I do detect some changes in the reactions though to some of the latest remarks by Lee Kuan Yew. A Kadir Jasin, however, do still find some use for the reference to the minister mentor’s state of psychological health – accusing him of suffering from “gila talak” (the psychological state of longing for a reunion with one’s divorced spouse).

But Kadir Jassin appears to have gone beyond just psychological explanation, and began to see the significance of the political device of emphasising the neighbour’s negative aspects as a means of shoring one’s home support. Kadir was making references to the fact that the PAP’s control 45 out of 47 seat in Parliament, while it obtained only 66 % of popular votes in the last general elections.

Deputy PM Najib Razak, too, simply refused to be drawn into an extended political polemic with the minister mentor by saying that such a polemic would only prove to be counter-productive, as political realities of Singapore and Malaysia are so different in the essence.

One wonders, however, to what extend this refusal to hazard a comment or rebuttal to the minister mentor’s backhand and tongue-in-cheek reference to Malaysia’s lagging behind in economic development in comparison to Singapore is also caused by the fact that the empirical evidence is so glaringly clear – and simply impossible to debunk.

Josh Hong’s friendly reminder to the defenders of media freedom in Malaysia not to be taken in by the minister mentor’s mention of Malaysiakini as an icon of a new form of media freedom, to me, is indeed a rare voice of reason. Lest we forget, he reminded us that Lee Kuan Yew is no less suppressive of media freedom in his own country compared to the government in Malaysia.
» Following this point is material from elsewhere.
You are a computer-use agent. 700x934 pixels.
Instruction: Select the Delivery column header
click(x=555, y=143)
It is little wonder therefore that our own very repressive Minister of Information, Zainuddin Maidin, finds in Lee Kuan Yew a kindred spirit in this matter – and notice how elated he was to learn that the Singapore mentor minister’s family had just won millions of dollars in legal compensations from the western press that they would both love to suppress?
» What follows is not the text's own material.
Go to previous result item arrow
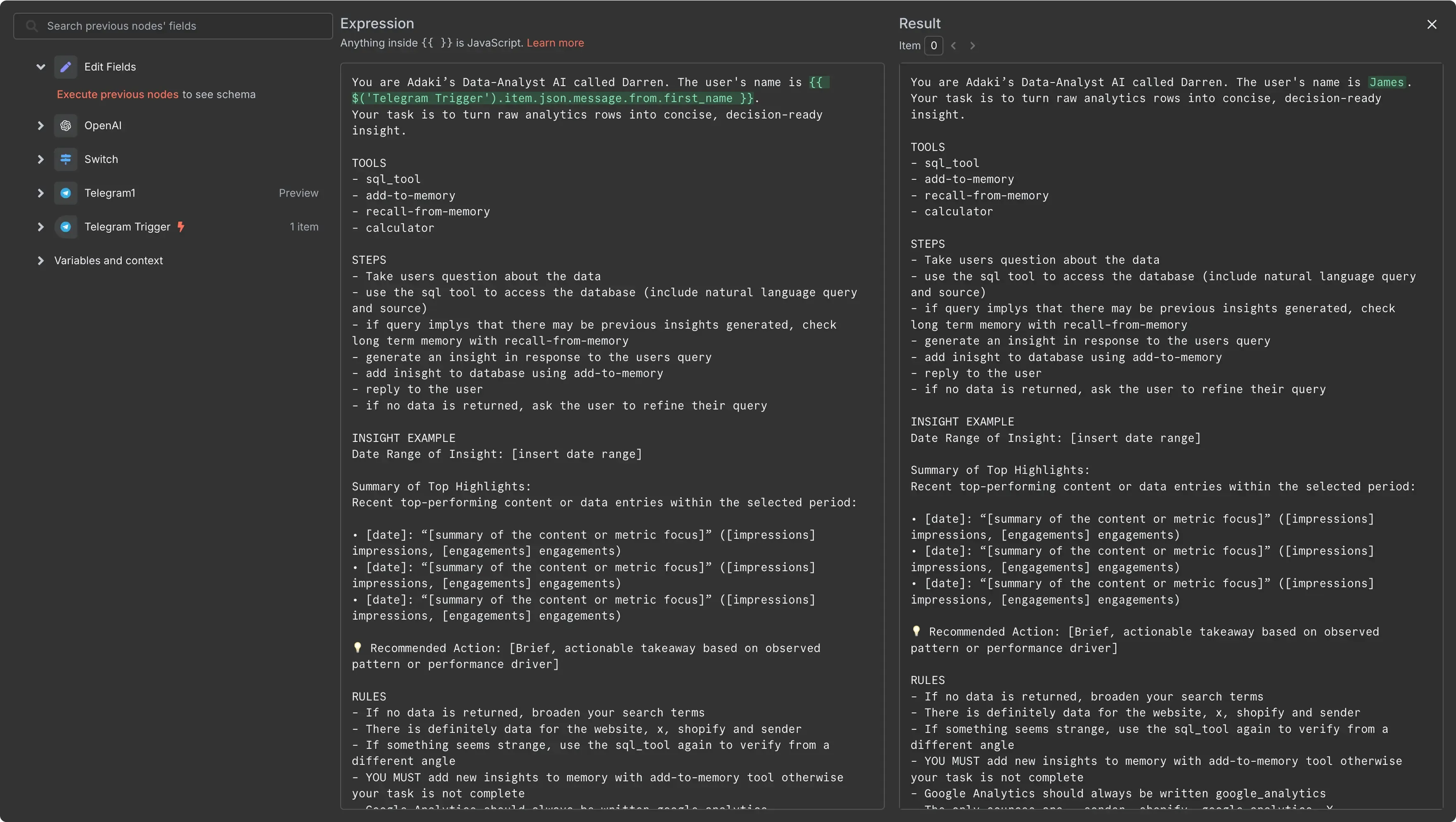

Another interesting reminder that I find Josh Hong made was for the Malaysian Chinese not to consider Lee Kuan Yew a hero and liberator of the Chinese race just because of the way he plays his game in the context the racialist political discourse currently dominant in both Malaysia and Singapore – or just because he is an ethnic Chinese himself. His policies on matters Chinese – issues that are held dear by Chinese in Malaysia – must also be examined.

There is no denying of the fact that there is noticeable change, at least in terms of the degree of violence and vehemence, in the reaction to Lee Kuan Yew’s sentiments in the recent statements he made. There was neither hate statements nor call for a nation-wide demonstration from Pemuda Umno, for example. But, to me, the change has been too small and too negligible to be of any significance.

One thing is clear, though: that the form of political discourse in Malaysia and Singapore has not changed significantly, and that the form of political perspective and sentiment held by our founding fathers (that have now reached the levels of “mentors” and “senior statements” if they are still alive) have codified and hardened to a level beyond change – despite the changing times.

What is even more unfortunate is the fact that our current and future leaders have not shown any great inclination towards reformulating our form of political discourse away from the codified form that we have learned to live dangerously with, all these years.

As long as this trend continues, I see no reason whatsoever to revise the prediction I made in my 1998 article: that the Malaysia-Singapore relation will remain volatile for a long time to come.

As long as leaders of the earlier generation still have commanding influence on the way we perceive our political realities of today, it is safe to predict that we will continue to be trapped within the same forms of political thinking and discourse that the earlier generation had put in place for us.